Dans tous les cas, si pas de lubrification il y a effectivement plusieurs possibilité :
– le stress de la situation du à la peur de la grossesse => dans ce cas se faire accompagner dans son cycle par des moniteurs (Billings ou autres)
– la fatigue de la femme (multicausale) => à respecter ; reporter le rapport, chercher les causes et y remédier en couple
– un problème médical => idem : respecter la douleur de son épouse, reporter le rapport, chercher les causes en sollicitant des professionnels (sage-femme, médecin, sexologue…)

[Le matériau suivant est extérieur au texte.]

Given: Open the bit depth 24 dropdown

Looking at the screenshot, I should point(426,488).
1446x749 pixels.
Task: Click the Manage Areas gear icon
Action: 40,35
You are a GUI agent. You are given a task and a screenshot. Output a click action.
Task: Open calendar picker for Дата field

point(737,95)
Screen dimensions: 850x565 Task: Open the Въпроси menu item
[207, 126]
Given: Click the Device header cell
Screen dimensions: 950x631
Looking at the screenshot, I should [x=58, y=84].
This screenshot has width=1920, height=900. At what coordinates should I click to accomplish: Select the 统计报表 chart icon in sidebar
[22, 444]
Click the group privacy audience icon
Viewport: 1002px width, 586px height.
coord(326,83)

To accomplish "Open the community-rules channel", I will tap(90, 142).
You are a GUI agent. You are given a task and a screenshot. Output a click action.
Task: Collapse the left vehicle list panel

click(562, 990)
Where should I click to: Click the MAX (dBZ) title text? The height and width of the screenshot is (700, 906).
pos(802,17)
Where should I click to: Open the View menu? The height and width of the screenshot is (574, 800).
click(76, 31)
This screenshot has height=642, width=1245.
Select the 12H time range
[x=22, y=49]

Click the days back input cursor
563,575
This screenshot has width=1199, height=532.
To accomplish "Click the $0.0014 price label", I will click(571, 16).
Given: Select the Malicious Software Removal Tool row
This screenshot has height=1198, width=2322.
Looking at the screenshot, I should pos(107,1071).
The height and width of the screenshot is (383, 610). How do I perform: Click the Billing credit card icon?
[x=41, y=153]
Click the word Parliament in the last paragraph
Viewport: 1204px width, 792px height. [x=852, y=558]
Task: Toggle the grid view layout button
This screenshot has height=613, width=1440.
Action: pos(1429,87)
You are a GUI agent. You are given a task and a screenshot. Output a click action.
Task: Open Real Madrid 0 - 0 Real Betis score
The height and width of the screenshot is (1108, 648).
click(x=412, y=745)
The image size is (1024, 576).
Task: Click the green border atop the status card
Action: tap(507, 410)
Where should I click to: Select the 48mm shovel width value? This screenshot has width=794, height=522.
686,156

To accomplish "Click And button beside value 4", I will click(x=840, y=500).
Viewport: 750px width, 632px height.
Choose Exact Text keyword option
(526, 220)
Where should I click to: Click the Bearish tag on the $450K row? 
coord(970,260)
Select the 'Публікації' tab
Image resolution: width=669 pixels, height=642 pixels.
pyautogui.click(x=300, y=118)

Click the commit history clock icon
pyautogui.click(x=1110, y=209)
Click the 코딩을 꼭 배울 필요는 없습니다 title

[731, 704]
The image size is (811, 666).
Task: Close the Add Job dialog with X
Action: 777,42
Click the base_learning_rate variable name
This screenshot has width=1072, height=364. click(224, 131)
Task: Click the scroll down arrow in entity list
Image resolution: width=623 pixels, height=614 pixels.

– une cause psychologique => pourquoi est-ce qu’elle n’en a pas envie ? En général c’est dans la relation entre vous qu’il faut chercher ce qui ne va pas. Quand un époux parle mal à son épouse, la rabaisse, etc. l’épouse n’a pas envie ; les femmes ne sont pas comme les hommes, elles ont besoin de se sentir en confiance pour se donner.
=> parler, voir un thérapeute de couple. Ou alors => se faire aider par psychologue et sexologue.
CHARLES37
Ce que vous dites semble juste. En quoi est-ce contradictoire avec l’article ? Cordialement
ParvaMusca
Je souligne le fait que, sous prétexte de décrire la “dégringolade” de la relation conjugale, en mettant la responsabilité sur le dos de l’épouse et en vous plaignant de son non-consentement que vous jugez insupportable et illégitime, en fait vous soutenez à mots couverts la légitimité des viols conjugaux à différents endroits dans votre texte.
Ce texte est à lui seul une apologie du viol et des violences conjugales.
Je souligne que c’est choquant. Et je ne comprends toujours pas que ce texte (comme le précédent) ait été accepté par la rédaction.